Но дело здесь не только в возможной патологии самого Караваджо. Дело здесь именно в эстетике барокко. Обобщая наши наблюдения, обратимся к пространной цитате из книги выдающегося французского исследователя Филиппа Арьеса. В своей книге «Человек перед лицом смерти» он пишет о сближении Эроса и Смерти в эпоху барокко в следующих выражениях: «Почти светский успех анатомии в то время объясняется не только ростом научной любознательности. Более глубокой причиной было тяготение современников к вещам зыбким и трудно определимым, к границе жизни и смерти, страданиям и сексуальности. Говоря о сближении Эроса и Смерти, начавшемся еще в конце XV в., мы покидаем мир реальных фактов, какими были резекции в анатомических кабинетах, и входим в тайный и плотный мир воображаемого. Пляски Смерти XIV–XV вв. отличались целомудрием, в следующем столетии они дышат насилием и эротикой. Апокалиптический Всадник у Дюрера восседает на истощенной кляче, от которой остались лишь кожа да кости. С худобой несчастного животного резко – таково было намерение художника – контрастирует мощь гениталий. У Николя Манюэля Смерть не ограничивается тем, что подходит к своей жертве, молодой женщине, и увлекает ее с собой. Нет, она еще насилует ее и всовывает ей руку во влагалище. Смерть предстает уже не простым орудием судьбы и необходимости, она движима похотью, жаждой наслаждений.
Интересно проследить, как старые иконографические темы преобразуются в XVI в., обретая чувственность, прежде неизвестную.
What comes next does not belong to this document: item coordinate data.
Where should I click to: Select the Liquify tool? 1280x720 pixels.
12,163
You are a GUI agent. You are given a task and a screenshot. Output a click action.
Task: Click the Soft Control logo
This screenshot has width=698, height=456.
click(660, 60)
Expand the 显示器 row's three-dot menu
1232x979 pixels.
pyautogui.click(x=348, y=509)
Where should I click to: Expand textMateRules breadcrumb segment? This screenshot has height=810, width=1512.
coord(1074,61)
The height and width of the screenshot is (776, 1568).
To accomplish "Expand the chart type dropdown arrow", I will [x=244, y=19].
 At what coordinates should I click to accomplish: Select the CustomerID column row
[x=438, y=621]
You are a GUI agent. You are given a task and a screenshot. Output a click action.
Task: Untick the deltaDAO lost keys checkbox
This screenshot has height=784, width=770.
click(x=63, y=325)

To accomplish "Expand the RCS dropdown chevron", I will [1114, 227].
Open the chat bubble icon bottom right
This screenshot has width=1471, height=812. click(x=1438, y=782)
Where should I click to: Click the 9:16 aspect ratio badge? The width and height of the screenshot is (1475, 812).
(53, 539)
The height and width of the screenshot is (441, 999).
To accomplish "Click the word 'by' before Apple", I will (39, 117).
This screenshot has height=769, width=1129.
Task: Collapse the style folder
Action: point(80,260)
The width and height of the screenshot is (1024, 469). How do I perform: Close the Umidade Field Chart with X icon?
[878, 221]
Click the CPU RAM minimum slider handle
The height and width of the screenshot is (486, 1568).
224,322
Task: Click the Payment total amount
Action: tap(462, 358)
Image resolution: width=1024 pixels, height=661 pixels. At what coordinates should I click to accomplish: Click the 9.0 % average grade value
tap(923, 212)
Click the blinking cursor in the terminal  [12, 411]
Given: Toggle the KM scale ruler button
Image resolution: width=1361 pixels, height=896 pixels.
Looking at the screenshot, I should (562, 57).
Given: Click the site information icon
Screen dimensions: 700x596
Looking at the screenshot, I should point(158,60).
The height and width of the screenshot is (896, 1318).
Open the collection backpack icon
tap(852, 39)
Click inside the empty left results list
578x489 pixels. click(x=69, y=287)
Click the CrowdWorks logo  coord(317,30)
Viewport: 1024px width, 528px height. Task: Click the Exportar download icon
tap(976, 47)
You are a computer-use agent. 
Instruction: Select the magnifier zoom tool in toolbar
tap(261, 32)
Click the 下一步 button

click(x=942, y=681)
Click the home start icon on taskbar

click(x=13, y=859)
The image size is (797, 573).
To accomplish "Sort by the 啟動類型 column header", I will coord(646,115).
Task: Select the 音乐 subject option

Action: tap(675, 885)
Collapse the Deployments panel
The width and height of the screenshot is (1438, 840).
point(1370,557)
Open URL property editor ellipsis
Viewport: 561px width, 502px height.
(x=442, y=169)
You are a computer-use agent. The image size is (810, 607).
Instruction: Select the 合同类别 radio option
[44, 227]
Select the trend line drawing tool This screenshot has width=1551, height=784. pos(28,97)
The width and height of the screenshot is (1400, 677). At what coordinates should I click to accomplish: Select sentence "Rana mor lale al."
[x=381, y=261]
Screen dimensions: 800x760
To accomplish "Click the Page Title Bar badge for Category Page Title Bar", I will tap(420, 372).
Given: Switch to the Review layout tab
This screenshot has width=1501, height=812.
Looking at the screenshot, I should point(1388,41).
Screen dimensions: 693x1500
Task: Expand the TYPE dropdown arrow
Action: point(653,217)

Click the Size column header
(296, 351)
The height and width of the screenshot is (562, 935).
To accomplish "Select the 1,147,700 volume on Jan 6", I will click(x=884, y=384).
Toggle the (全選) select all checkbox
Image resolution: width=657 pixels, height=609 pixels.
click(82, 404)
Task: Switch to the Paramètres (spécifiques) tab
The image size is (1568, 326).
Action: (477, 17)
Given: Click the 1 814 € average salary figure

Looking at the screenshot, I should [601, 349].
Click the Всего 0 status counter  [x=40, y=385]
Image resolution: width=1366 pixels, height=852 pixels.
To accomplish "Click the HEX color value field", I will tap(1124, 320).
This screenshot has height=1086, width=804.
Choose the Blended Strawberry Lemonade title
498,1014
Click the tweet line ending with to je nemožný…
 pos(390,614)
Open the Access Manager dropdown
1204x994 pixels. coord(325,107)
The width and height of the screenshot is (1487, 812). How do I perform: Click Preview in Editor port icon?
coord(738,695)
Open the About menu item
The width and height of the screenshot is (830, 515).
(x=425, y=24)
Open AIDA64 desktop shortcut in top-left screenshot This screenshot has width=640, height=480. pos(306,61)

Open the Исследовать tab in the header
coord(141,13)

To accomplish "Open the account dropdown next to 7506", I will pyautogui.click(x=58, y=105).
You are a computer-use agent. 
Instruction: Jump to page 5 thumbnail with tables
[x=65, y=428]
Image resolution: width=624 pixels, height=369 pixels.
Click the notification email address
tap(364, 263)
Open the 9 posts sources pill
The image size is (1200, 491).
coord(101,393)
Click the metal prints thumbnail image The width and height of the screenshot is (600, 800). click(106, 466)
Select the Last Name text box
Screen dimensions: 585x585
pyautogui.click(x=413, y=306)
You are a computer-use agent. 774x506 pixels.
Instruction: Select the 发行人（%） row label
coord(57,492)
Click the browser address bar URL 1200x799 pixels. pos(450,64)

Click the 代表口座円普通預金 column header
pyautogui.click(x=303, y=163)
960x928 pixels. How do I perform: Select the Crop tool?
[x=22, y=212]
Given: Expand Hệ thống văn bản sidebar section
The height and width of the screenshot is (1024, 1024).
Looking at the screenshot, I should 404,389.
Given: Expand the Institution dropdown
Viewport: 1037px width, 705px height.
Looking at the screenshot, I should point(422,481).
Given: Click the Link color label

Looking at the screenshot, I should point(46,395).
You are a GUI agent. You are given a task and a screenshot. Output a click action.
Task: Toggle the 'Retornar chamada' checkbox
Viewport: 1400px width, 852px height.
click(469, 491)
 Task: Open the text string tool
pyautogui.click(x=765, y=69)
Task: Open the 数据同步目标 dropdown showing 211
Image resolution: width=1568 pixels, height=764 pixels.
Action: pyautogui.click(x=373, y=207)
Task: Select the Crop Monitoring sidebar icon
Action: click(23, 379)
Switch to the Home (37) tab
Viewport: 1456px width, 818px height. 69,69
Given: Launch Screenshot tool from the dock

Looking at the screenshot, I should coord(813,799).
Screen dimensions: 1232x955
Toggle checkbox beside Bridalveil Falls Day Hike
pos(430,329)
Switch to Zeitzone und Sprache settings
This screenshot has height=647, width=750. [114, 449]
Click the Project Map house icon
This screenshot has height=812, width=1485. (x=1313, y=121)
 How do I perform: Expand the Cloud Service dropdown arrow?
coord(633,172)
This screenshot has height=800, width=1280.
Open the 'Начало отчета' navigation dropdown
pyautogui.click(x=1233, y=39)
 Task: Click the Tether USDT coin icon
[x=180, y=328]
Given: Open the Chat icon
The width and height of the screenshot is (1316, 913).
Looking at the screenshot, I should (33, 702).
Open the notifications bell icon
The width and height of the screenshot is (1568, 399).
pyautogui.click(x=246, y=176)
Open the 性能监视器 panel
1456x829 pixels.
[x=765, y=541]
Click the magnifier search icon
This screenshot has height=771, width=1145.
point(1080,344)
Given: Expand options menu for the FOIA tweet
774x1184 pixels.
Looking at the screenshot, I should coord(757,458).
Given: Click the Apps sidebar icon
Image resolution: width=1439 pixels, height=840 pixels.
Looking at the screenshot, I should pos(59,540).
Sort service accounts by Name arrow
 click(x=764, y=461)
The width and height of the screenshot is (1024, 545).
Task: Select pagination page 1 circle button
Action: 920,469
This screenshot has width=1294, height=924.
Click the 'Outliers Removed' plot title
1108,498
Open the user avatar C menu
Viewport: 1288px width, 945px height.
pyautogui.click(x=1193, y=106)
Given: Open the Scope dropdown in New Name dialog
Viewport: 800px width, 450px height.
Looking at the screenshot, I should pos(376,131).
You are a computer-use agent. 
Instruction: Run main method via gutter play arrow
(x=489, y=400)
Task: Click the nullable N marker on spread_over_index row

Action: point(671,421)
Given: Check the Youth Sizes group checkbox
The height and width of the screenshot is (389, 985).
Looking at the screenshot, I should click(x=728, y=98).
Сравним хотя бы изображения мученичества св. Эразма, относящиеся к XV и XVII вв. Картина фламандца Дирка Баутса в Синт-Питерскерк в Лёвене (Бельгия) исполнена покоя средневековой миниатюры. Усердный палач наматывает здесь на тяжелый ворот внутренности святого, римский император и его двор бесстрастно взирают на эту сцену. Все дышит миром и тишиной: каждый делает свою работу без ненависти, без ожесточения, без страсти. Даже сам святой мученик лежит на месте казни с безразличием и отрешенностью постороннего. Подобно умирающему в первых трактатах artes moriendi, он словно лишь присутствует при собственной смерти. Те же спокойствие и кротость палача и жертвы можно видеть и на других шедеврах старой фламандской живописи: «Мученичество св. Ипполита» того же Баутса или «Наказание судьи неправедного» Херарда Давида в Хрунинхемюзеюм в Брюгге. На полотне Ораджо Фидани в Палаццо Питти во Флоренции тело св. Эразма распростерто перпендикулярно плоскости картины, представлено в перспективе, как зачастую труп в сцене урока анатомии или тело Христа, снятого с креста. Между глубиной перспективы и ожесточенностью, пронизывающей собой картину, есть прямая связь. Палач вытягивает внутренности из распоротого подбрюшья мученика: создается впечатление вскрытия еще живого тела. Палач и его подручные – дюжие молодцы с обнаженными торсами, могучими мышцами, венами, вздувшимися от усилий. Чувственное наполнение этой сцены совершенно иное, чем у Дирка Баутса двумя столетиями раньше. Возбуждение, создаваемое картиной XVII в., иной природы.
В эпоху барокко смерть неотделима от насилия и страданий. Человек не завершает жизнь, но «вырван из жизни, с долгим прерывистым криком, с агонией, раскромсанной на бесчисленные фрагменты», как пишет исследователь французской поэзии барокко Ж. Руссе. Эти дышащие насилием сцены смерти возбуждают зрителей, приводя в движение первичные силы, сексуальная природа которых сегодня очевидна. Возьмем ли мы экстаз св. Катарины Сиенской на фреске Содомы в Монтеоливетто, это упавшее на подушки пышное тело с нежной грудью под кисеей и полными плечами, или млеющих святых жен работы скульптора Бернини в Риме, особенно же его знаменитую св. Терезу в неистовстве экстаза, – всюду увидим мы ту же чувственность страдания и наивысшего религиозного возбуждения. Мистический экстаз этих святых – экстаз любви и смерти, любви к Богу и смерти лишь в здешнем, земном мире. Смерть уже не останавливает чувственное наслаждение, ещё один шаг – и мертвое тело само становится объектом вожделения».